My personal opinion (!) on this:
The first approach --
#ifndef NDEBUG -- is preferrable.
In the beginning, there was
Then came the adding of appropriate options.
Then came build systems, which figured out which of those
*.c files actually needed recompilation, and relieved you of remembering which the appropriate options were.
Then came more sophisticated build systems, which could figure out the appropriate options for you.
Over time, build systems have become smarter, and can hold significant logic. However, I feel that this intelligence should remain focused on their primary function (see above), and that -- in the end -- a
cc *.c should still be doing its job.
Build systems get outdated, or replaced. The next guy might not even know your build system of choice; he should still be able to make heads and tails out of your project without having to dig through your build system's logic as well.
Setting / checking
NDEBUG is C, and anyone with a passing familiarity of the language (and
<assert.h>) will immediately recognize what you're intending to do there.

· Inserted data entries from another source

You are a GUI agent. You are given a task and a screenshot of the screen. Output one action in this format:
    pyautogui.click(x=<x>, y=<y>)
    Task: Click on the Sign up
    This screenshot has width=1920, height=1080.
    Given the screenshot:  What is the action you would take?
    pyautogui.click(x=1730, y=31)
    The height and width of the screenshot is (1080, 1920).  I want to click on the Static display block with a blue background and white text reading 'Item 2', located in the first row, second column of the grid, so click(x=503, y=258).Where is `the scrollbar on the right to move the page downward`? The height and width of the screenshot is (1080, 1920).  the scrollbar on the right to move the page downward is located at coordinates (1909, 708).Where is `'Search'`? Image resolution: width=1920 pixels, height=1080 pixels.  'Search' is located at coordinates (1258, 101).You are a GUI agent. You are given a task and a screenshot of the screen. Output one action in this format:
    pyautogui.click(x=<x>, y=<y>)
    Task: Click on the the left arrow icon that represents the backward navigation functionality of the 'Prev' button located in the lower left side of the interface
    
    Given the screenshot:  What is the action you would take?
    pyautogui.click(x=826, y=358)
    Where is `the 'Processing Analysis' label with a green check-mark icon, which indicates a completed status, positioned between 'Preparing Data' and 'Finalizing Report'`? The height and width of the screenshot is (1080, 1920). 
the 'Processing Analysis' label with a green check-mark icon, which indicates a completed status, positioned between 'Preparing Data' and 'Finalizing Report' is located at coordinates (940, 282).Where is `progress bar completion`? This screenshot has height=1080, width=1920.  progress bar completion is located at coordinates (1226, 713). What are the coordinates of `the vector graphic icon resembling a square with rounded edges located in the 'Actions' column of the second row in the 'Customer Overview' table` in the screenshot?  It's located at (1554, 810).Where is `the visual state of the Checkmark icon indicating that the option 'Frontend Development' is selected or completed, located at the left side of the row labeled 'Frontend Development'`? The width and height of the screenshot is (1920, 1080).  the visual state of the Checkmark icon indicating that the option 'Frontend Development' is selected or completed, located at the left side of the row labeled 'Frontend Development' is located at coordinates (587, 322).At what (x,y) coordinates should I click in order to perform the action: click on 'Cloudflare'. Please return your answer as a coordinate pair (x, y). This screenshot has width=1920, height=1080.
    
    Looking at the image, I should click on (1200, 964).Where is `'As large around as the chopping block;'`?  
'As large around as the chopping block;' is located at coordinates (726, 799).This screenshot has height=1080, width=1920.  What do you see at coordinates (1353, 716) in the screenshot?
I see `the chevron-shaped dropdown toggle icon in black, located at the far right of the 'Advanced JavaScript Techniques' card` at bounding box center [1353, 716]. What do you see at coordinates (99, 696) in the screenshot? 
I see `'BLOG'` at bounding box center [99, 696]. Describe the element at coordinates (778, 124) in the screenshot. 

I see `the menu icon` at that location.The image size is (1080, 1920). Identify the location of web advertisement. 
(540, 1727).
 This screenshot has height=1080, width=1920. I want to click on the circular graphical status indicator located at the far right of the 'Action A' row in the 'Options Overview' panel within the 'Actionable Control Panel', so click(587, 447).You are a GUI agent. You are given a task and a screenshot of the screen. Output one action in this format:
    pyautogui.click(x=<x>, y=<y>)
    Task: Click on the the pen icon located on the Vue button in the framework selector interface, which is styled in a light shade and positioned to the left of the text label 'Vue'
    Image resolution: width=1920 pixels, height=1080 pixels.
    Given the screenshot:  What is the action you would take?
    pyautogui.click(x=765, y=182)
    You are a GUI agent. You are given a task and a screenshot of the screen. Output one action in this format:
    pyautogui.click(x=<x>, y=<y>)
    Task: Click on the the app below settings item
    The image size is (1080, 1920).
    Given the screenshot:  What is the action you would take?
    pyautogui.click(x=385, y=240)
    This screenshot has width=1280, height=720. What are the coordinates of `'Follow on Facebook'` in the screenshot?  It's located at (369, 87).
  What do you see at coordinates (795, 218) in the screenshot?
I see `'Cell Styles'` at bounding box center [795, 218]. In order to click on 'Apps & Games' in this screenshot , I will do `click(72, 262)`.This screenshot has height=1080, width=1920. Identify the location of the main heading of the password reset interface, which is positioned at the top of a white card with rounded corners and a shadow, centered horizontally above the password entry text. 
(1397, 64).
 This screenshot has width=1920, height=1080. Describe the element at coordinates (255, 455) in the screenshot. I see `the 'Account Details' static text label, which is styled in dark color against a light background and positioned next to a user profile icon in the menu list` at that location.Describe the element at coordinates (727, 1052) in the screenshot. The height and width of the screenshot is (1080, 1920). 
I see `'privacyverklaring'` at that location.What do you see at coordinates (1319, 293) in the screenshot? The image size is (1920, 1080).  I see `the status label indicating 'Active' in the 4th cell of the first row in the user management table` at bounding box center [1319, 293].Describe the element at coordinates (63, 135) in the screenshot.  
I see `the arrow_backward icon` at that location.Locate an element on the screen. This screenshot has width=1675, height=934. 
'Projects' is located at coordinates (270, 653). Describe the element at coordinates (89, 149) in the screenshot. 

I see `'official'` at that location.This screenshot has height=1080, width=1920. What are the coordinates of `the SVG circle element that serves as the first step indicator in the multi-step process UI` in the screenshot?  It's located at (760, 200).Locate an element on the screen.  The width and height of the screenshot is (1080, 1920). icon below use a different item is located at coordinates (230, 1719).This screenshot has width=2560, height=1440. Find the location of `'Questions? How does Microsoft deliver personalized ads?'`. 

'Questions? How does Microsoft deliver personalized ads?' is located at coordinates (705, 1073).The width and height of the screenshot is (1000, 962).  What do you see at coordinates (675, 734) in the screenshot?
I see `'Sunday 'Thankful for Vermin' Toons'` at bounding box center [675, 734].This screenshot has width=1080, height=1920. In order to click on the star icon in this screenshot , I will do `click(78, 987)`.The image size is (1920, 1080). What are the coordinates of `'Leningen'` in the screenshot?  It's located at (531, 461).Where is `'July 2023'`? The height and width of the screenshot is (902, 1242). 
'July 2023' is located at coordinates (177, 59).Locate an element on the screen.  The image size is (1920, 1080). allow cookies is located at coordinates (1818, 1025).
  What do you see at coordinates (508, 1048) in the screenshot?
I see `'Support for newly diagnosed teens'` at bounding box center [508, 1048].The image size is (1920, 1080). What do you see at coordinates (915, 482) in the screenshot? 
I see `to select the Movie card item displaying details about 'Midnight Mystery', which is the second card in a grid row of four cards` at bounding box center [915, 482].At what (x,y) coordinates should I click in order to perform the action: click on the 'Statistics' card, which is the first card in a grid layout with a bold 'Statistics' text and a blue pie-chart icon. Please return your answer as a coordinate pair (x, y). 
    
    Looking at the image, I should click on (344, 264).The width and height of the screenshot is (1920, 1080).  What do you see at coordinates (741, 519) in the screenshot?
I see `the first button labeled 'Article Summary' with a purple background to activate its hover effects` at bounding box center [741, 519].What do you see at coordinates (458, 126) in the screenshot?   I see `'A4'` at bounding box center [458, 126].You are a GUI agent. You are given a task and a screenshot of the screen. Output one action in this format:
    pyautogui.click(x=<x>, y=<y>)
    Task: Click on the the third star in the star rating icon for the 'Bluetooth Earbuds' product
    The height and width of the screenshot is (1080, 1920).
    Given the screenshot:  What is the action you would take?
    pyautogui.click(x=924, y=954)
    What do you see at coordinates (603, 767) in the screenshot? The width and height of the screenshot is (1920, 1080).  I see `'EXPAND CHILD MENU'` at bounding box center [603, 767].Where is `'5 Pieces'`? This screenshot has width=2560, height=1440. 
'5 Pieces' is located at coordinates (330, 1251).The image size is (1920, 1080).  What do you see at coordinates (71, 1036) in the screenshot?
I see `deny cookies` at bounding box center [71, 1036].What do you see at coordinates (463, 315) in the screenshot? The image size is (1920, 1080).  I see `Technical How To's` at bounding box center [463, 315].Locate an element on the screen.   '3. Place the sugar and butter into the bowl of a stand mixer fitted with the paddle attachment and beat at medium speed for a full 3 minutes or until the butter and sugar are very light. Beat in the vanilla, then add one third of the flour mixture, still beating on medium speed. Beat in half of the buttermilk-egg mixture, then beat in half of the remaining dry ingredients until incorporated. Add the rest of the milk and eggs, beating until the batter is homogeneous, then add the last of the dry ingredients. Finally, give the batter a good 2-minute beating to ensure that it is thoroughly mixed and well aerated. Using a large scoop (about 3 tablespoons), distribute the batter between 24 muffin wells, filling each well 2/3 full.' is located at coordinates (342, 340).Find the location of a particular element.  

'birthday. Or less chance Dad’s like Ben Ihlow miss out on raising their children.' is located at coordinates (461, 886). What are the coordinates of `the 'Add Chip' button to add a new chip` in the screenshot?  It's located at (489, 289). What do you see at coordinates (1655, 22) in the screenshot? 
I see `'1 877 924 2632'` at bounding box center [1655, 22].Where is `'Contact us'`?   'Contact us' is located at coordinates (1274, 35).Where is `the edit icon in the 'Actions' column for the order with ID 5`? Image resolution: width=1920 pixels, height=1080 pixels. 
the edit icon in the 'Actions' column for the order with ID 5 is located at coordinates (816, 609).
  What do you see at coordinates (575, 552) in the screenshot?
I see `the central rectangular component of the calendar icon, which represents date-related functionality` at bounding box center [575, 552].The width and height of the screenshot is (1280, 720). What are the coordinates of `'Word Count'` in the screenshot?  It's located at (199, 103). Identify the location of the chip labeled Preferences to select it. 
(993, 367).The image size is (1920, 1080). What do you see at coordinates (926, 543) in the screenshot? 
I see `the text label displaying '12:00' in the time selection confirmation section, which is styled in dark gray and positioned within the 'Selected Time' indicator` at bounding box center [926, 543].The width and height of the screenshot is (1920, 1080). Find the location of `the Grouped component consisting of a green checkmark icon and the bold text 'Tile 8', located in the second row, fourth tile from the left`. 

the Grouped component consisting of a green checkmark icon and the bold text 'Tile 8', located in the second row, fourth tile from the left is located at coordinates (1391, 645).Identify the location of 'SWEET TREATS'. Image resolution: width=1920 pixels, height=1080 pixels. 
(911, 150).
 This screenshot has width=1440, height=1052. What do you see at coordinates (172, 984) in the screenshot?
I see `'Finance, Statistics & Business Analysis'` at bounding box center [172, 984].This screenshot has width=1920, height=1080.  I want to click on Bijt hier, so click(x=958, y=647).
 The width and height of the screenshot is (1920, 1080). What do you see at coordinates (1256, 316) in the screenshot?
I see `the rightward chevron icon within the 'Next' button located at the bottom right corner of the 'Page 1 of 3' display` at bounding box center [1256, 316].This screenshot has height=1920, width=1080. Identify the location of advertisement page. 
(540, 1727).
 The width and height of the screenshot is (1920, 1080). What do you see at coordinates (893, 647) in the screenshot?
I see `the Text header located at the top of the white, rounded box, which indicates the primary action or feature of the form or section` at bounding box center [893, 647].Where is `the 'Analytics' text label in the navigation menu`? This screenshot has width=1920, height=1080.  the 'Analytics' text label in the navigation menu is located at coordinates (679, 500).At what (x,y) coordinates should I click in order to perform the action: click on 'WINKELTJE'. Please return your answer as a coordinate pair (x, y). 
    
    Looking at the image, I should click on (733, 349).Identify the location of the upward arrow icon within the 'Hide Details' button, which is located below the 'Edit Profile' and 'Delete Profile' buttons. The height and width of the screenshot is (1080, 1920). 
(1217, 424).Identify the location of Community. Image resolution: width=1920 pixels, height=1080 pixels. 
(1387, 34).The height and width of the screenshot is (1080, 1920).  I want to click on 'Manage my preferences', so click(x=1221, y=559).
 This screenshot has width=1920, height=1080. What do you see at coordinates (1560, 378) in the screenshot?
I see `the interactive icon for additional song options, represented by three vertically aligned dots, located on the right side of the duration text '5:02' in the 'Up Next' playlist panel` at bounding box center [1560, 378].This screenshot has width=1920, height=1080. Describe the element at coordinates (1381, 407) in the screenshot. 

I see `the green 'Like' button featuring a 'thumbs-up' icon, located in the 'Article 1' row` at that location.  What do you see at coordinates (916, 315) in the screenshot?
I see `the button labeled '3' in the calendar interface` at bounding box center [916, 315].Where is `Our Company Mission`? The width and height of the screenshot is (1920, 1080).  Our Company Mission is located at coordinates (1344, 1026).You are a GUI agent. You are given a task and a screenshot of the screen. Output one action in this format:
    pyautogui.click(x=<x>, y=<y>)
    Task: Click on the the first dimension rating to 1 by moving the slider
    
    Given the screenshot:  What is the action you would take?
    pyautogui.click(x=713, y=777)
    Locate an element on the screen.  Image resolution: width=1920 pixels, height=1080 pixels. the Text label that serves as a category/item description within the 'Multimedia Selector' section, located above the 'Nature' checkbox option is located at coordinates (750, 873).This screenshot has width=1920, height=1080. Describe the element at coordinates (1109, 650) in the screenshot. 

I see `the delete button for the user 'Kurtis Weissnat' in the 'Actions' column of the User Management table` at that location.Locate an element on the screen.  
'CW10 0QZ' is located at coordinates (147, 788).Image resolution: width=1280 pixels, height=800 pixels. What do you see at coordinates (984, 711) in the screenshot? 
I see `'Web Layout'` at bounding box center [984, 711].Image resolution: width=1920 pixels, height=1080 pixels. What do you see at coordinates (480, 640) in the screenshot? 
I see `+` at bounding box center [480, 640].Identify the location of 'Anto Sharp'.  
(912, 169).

Figuring out why a specific source file should only be included in a specific build type but not in others, from your build system, is not so intuitive, and might get lost altogether when somebody steps up, tosses your
CMakeLists.txt out because he likes Jam better and builds that from scratch. That person might end up wondering why all those tests are cluttering up his release code, and why you weren't smart enough to make them Debug-only (not realizing you did do that in your build system).